TSE has been trying to attract more foreign companies — particularly Asian tech start-ups — and Appier, which designs artificial intelligence (AI)-powered marketing software for retailers, is a major success story.

An enduring company

Long hailed as one of Taiwan’s hottest AI start-ups, Appier was an early proponent of the technology. “Nowadays, AI is a hot topic and promising industry. But back when we started, that wasn’t the case,” says Ms Lee. “We could already see the power and potential of AI’s application to different industries.”

This belief in Appier’s value proposition has seen the company grow from a five-person start-up in 2012 to an international team of 500 spread across 17 offices, stretching from Australia to the US. Its customers include Google’s owner Alphabet, Estée Lauder and Audi. It has grown by acquisition, snapping up other promising tech ventures over the years, and by raising more than $160m in funding from global investors such as Sequoia Capital and SoftBank. 

“We all believed in building Appier into an enduring company. Going public is one of the key milestones you must go through as part of that journey,” says Ms Lee.

The decision to list was made three years ago, in light of a track record showing the company could continue to win markets and innovate new products. “That is the key factor that gave us the confidence to go public,” she says. 

Even now, nine years after it was founded, Appier is yet to break even. But Ms Lee notes that this is not unusual for software companies, as they are generally in “investing mode” during their first few years. “We aren’t at the stage where we are focusing on optimising our bottom line, because there are a lot of things we still want to build and many potential markets and customers to win,” she says. “But if you closely look at our financials, if we stopped investing [then] we could turn a profit.” Management also closely tracks all spending to make sure it is generating productive returns.

Tokyo trumps Nasdaq

The decision to go public was followed by six months of extensive research to choose an exchange. “As a pure software company, there are a lot of venues you can consider, from Nasdaq in the US to many big exchanges in Asia, and we considered all of them,” says Ms Lee. The winner was Tokyo’s “Mothers” board for start-ups.

We could already see the power and potential of AI’s application to different industries

Winnie Lee, Appier

TSE’s abundance of comparable software firms led Appier’s leadership to believe the exchange was able to evaluate its business better than other venues in Asia. “It’s important to consider how many investors and analysts there understand and appreciate your business,” says Ms Lee, adding that another consideration was Japanese investors’ high acceptance of AI. “Outside the US, Japan is probably the best choice in Asia-Pacific for a software business.”

While Nasdaq is often the top choice for software firms, Appier had no US presence at the time.
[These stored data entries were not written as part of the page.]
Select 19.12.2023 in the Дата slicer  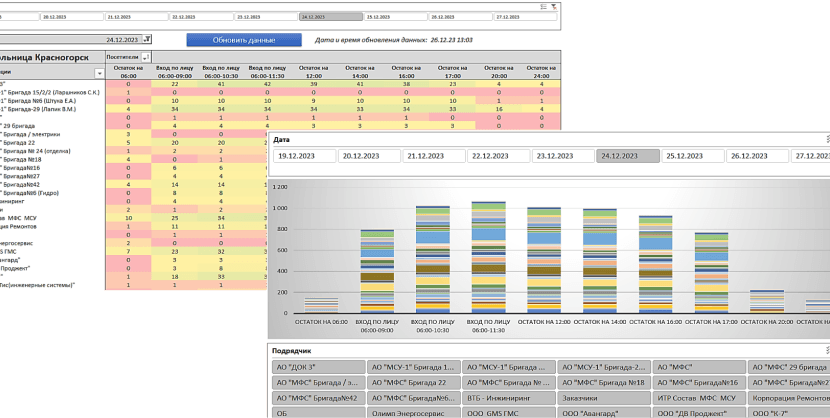click(x=303, y=156)
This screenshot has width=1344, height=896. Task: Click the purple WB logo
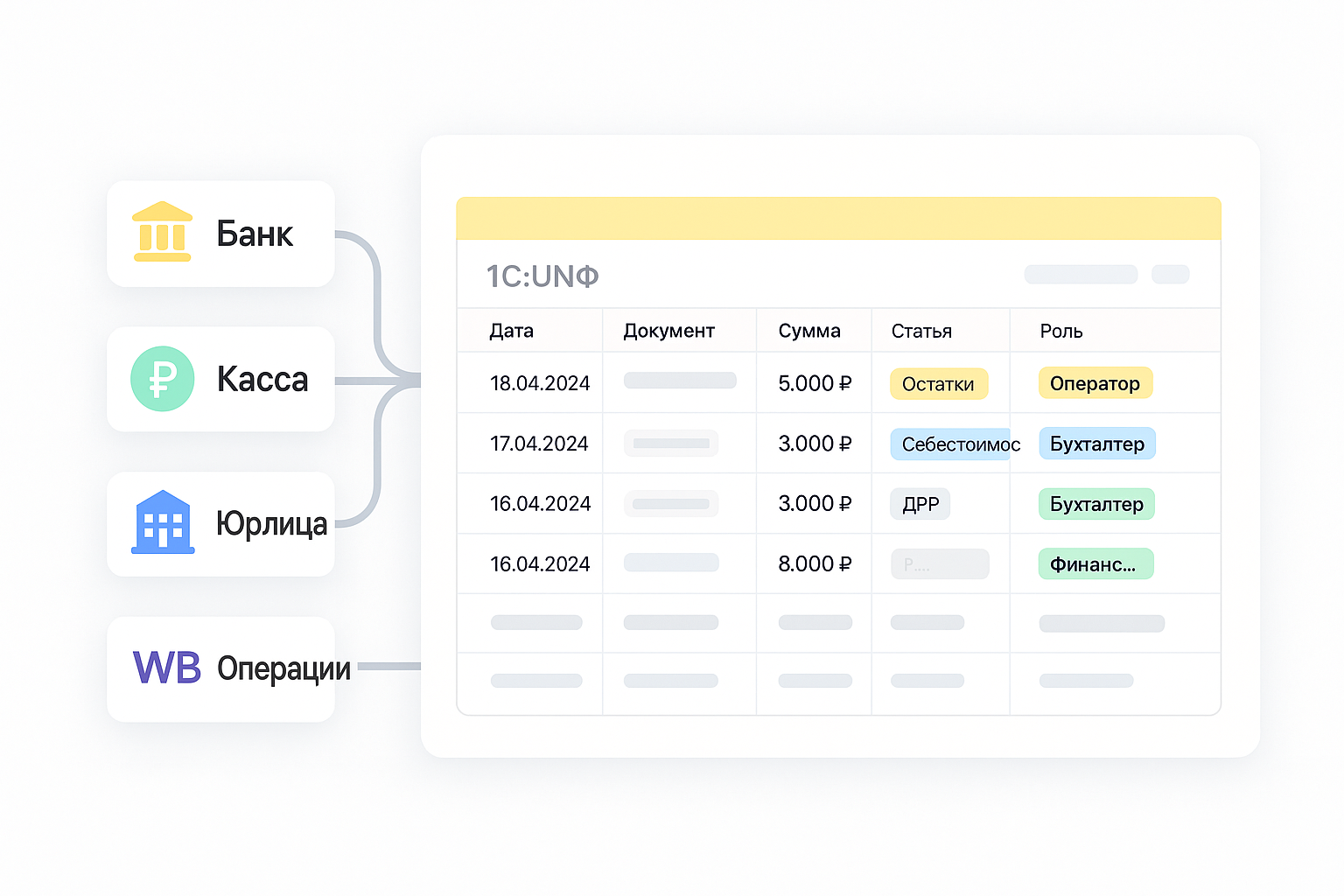tap(166, 668)
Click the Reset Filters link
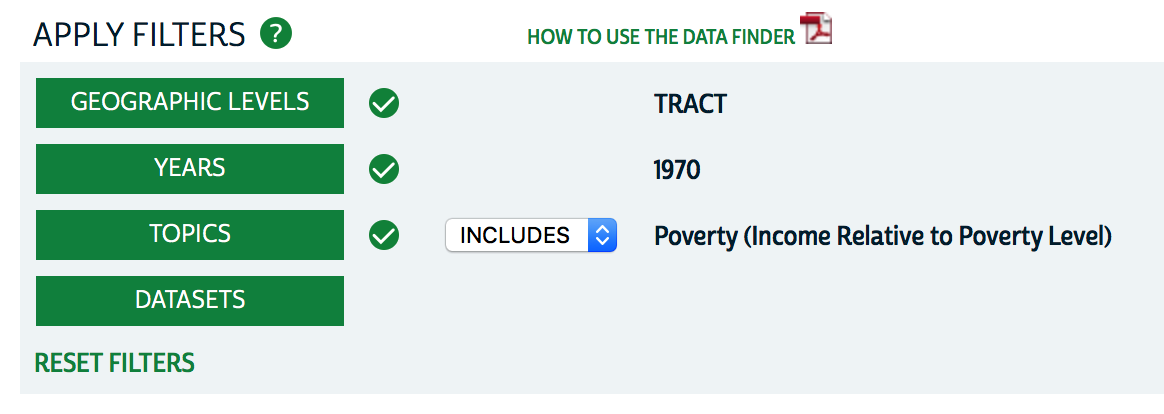Image resolution: width=1164 pixels, height=414 pixels. (x=114, y=363)
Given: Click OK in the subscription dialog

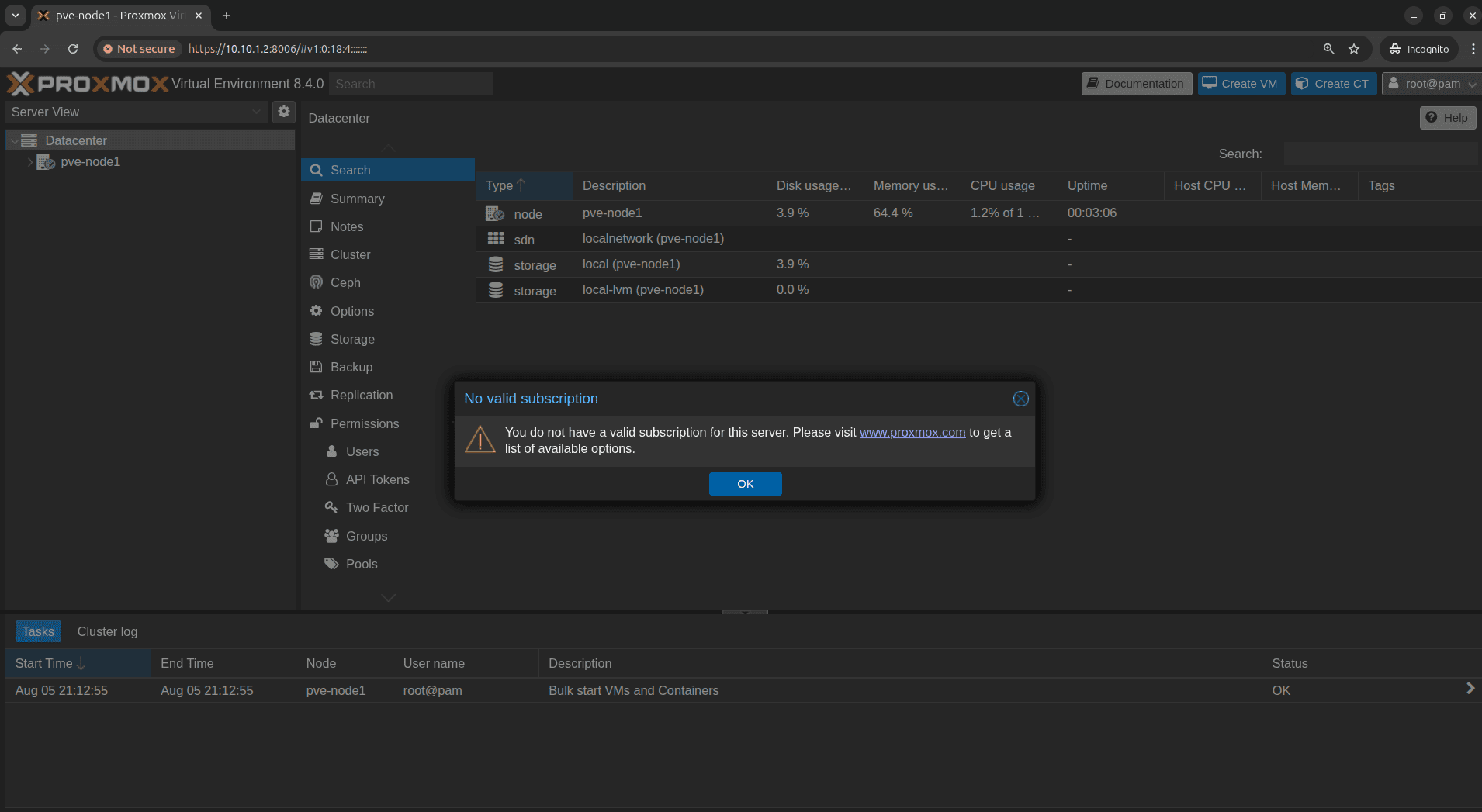Looking at the screenshot, I should (745, 484).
Meanwhile Japan was one of its biggest markets, with a client base including the likes of Toyota and Shiseido. “We wanted our initial public offering (IPO) to be not only a fundraising event, but also an event that can help drive our business,” she says.

Solutions versus marketing

The long lead time for a Japanese listing meant Appier started working on the deal by appointing SMBC Nikko Securities, Mizuho Securities and Bank of America two years ago. In late February 2021, it conducted some 100 meetings during a two-week virtual roadshow with global investors.  
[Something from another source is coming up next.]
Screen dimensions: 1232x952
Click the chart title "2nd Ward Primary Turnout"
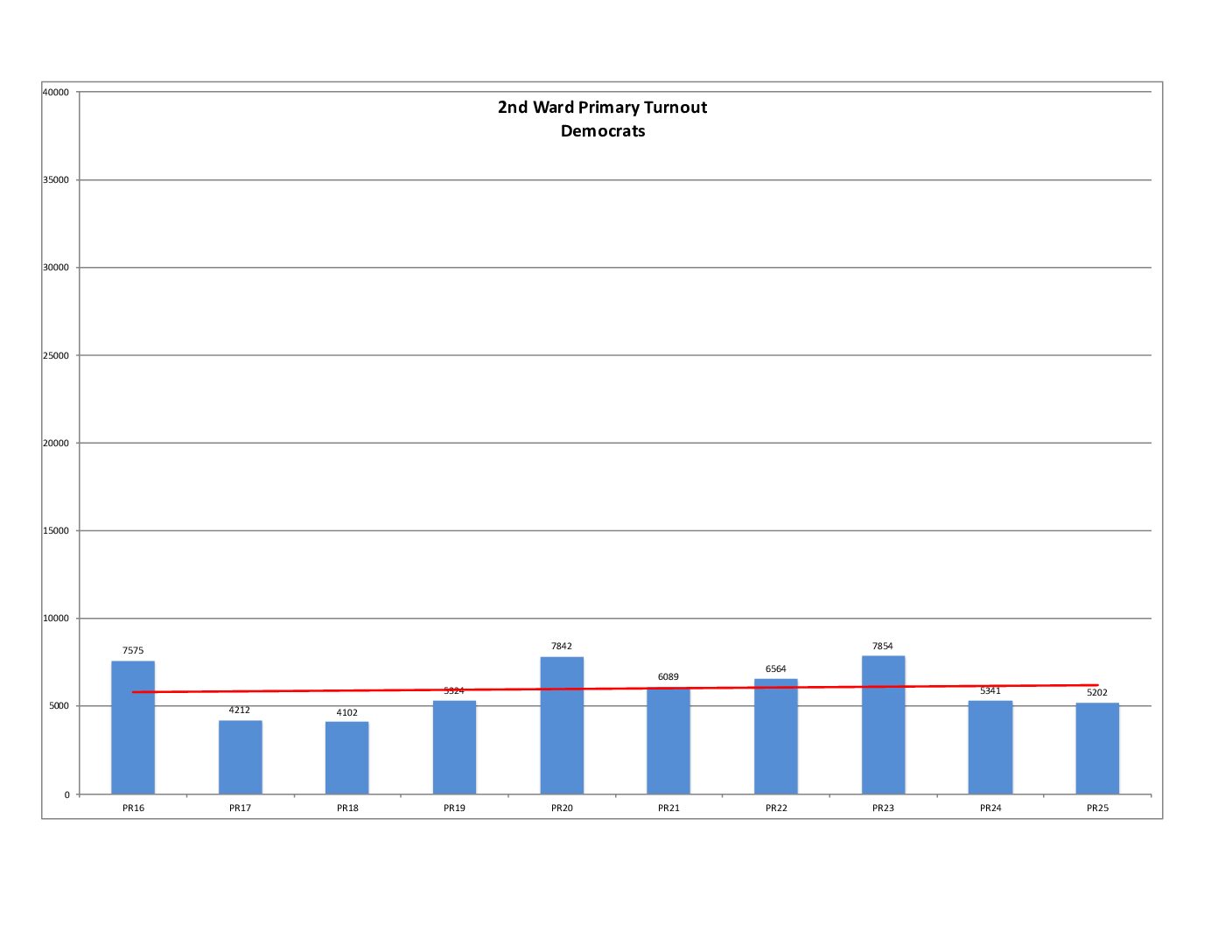point(602,108)
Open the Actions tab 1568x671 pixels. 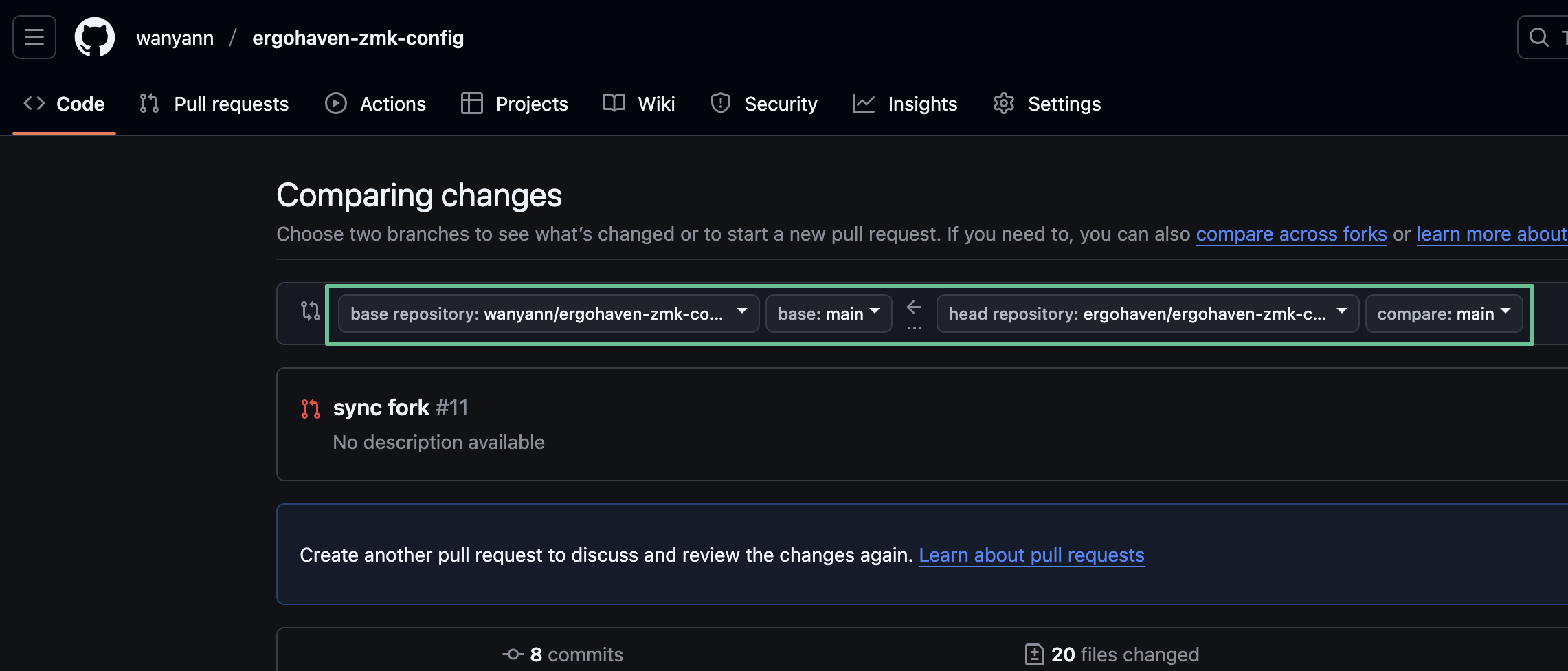tap(376, 104)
Shares were marketed at Y1400–1600 ($12.69–14.50) and, on the morning of the IPO on March 30, Appier listed 19.5% of its shares at the top of the range. It raised Y31.4bn ($283m) in a deal that valued the company at $1.5bn.

While some investors were curious why Appier decided against Nasdaq, Ms Lee says the feedback was overwhelmingly positive. “Some investors were happy to see a software company that provides real AI solutions. AI has been a hot topic for a few years now, but rarely is it being used to provide a solution rather than as a marketing term,” she says.

With the IPO funds going towards research and development, along with future growth, there is good reason to expect bigger things from Appier. “We envision that in the future, all software will be AI empowered,” says Ms Lee. “Today’s adoption of AI is just part of the evolution of software becoming more intelligent.”